◆ TASK ◆
Return, exactly and with nothing added, the line with "You are a computer-use" together with all lines after it through the end of the data below. No pictures belong in the copy.

◆ RECORDS PROVIDED ◆
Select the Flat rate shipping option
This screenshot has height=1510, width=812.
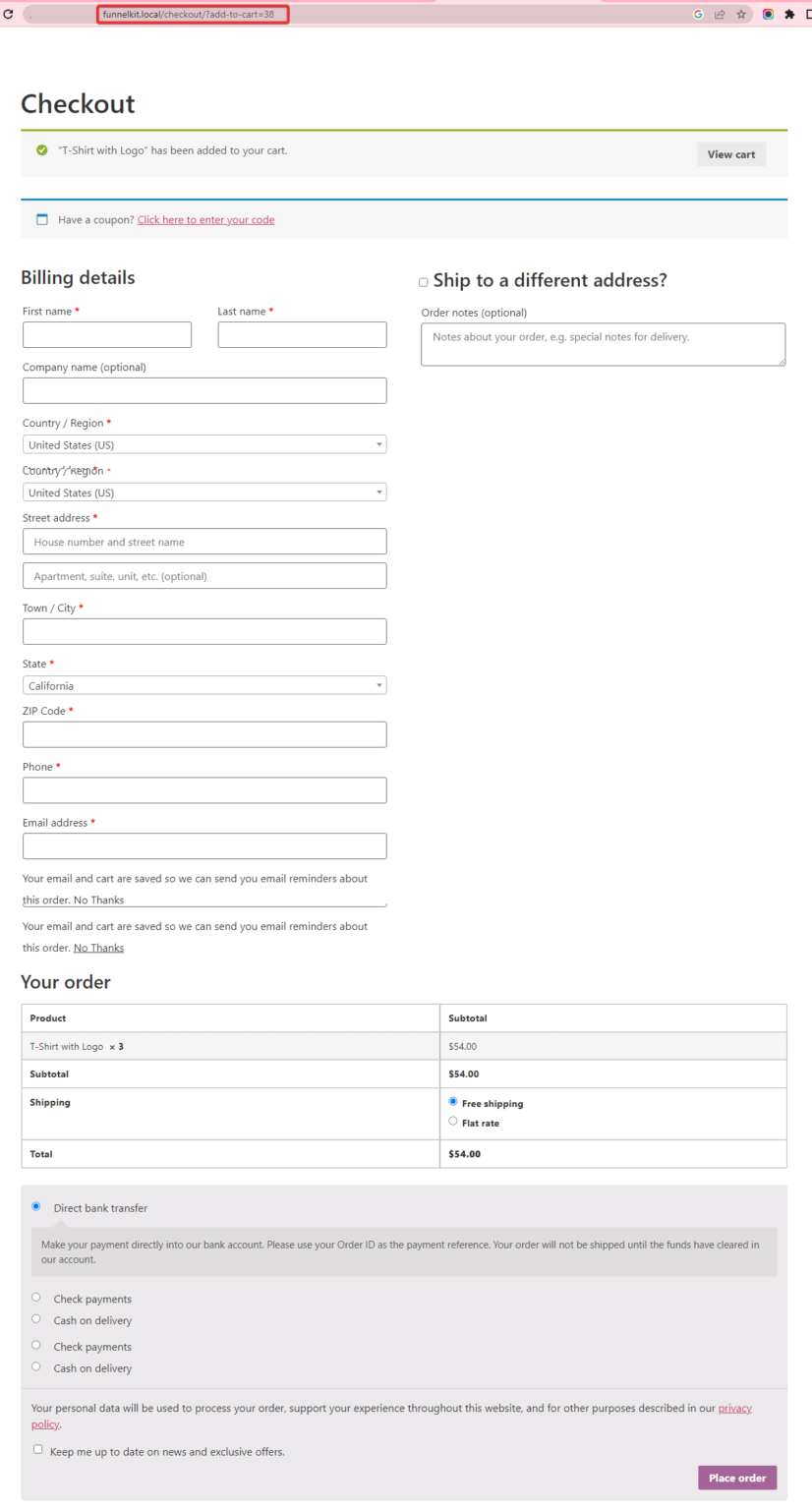453,1121
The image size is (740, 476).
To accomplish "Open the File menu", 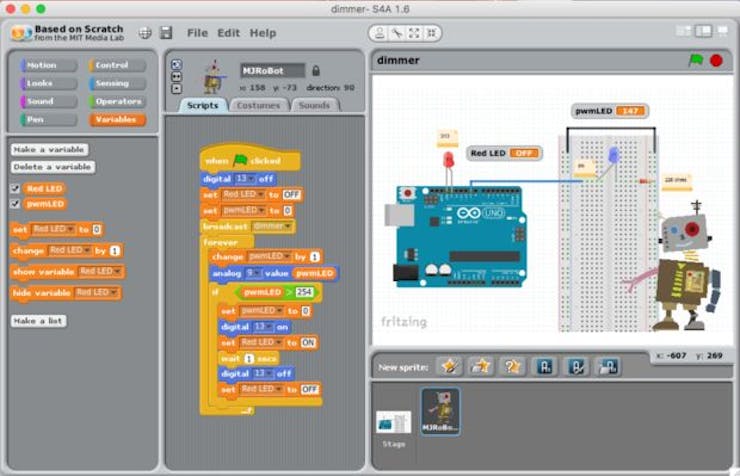I will (197, 33).
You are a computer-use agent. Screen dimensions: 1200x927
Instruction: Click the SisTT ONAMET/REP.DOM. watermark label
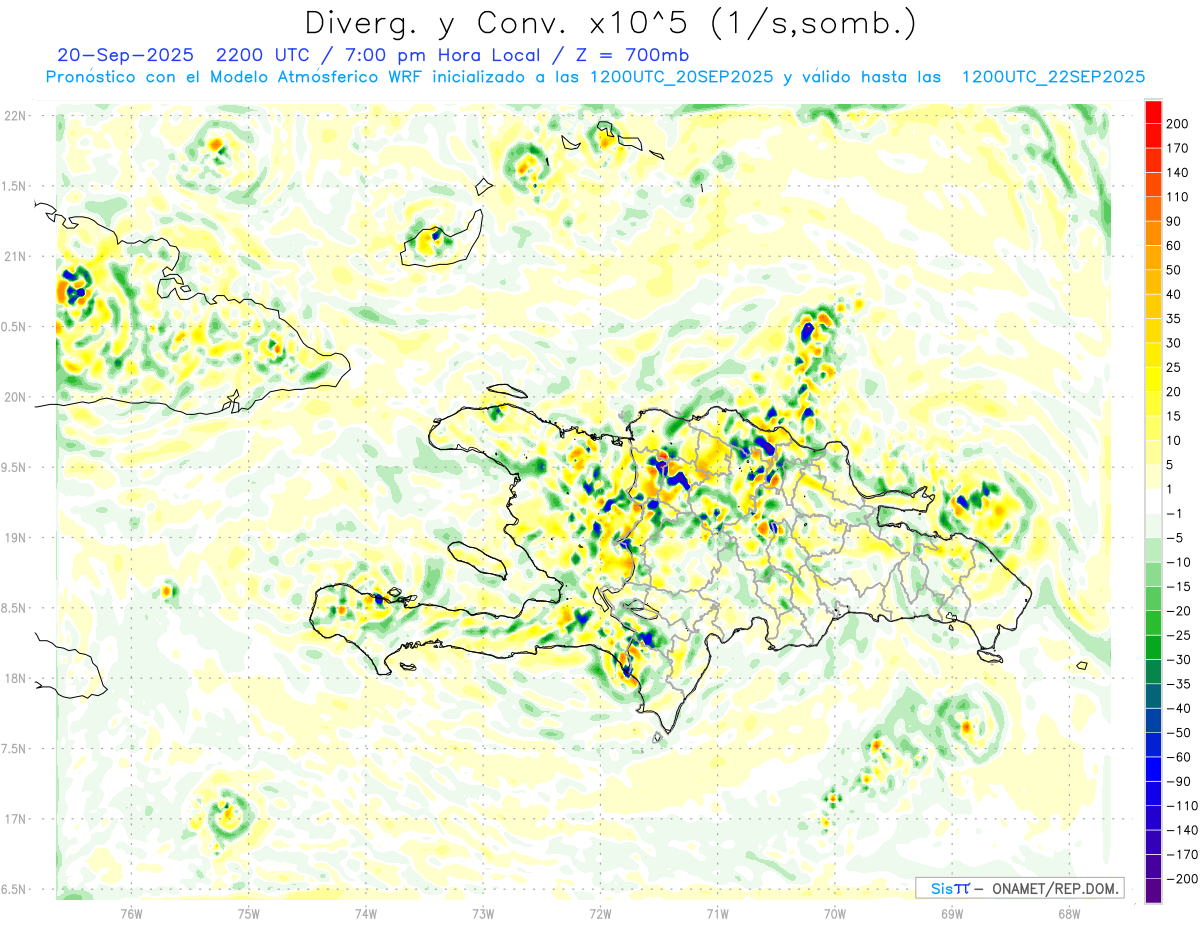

◆ FINISHED TASK ◆
You are a computer-use agent. Screen dimensions: 1200x927
Instruction: Click the SisTT ONAMET/REP.DOM. watermark label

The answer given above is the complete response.